My doctor’s office said they were only testing critically ill people, or people who’d traveled from certain countries, so I couldn’t get a test. They told me to keep self-quarantining until I had been fever-free for 72 hours. But my fever never let up.

I tried to work through a lot of my symptoms. There was one day when I felt better, almost two weeks after first getting sick. I told my boss that day that I thought I’d finally beat it. I was on video calls all day, but by night, I was even sicker than before. I finally got a COVID test at urgent care after that day — and tested positive. Except for that one day, I was out from work for a month and a half before I asked my boss about short-term disability, in April.

It has been four months of this. I still have a fever four to five days a week, usually between 99.9 and 100.5. I also have brain fog and struggle to explain things or find the right word, which I’ve never had before.
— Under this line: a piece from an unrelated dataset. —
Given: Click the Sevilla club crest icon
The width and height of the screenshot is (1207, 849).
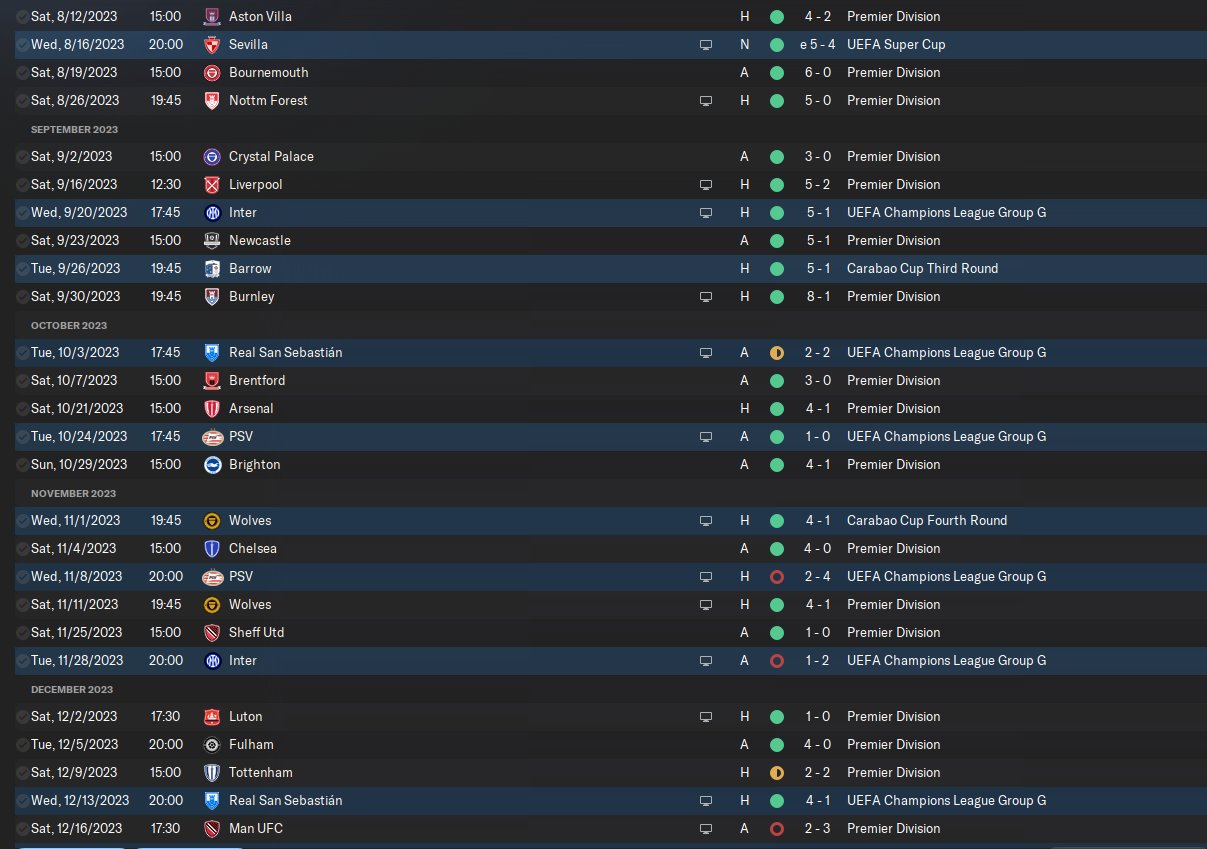Looking at the screenshot, I should click(211, 45).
I was talking to my daughter the other day and I couldn’t say the word “curtain.” I finally just had to point to it.

I’m back at work after two and a half months — still remotely — but I need to nap in between meetings. My fevers usually come in the afternoons, so the few times I’ve had to sign off early at work, my boss has allowed it. My immediate team has been really understanding, though I’m not sure how other people in the company feel.
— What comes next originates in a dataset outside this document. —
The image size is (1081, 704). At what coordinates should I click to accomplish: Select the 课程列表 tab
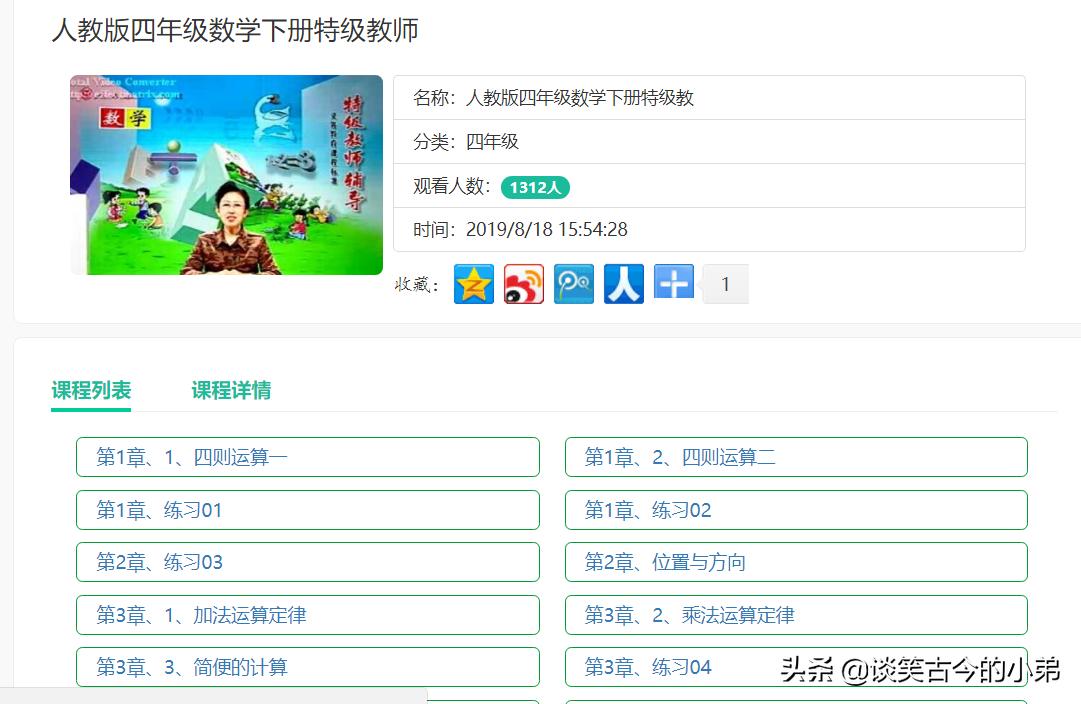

I’ve had three negative tests since March, and my doctors confirmed that my symptoms are a post-viral response to COVID. The good news is that I can see those closest to me and feel less holed up at home. But I don’t know what symptoms will pop up when and how much they’ll affect me. I was supposed to visit my sister, who I haven’t seen since Christmas, and then got abnormally fatigued and couldn’t go. I try to make plans, but then I feel like I’ve been hit by a Mack truck.

Throughout the last few months, my heart rate has been consistently weird, going from really low when I’m sitting, around 40 or 50 bpm, to 140 when I stand up. Cardiologists say they don’t know what to do with me at this point. The hardest thing I still deal with is shortness of breath, which started around week five. I used to play softball in the summer and volleyball in the winter; I can’t even imagine how I could play any sport now.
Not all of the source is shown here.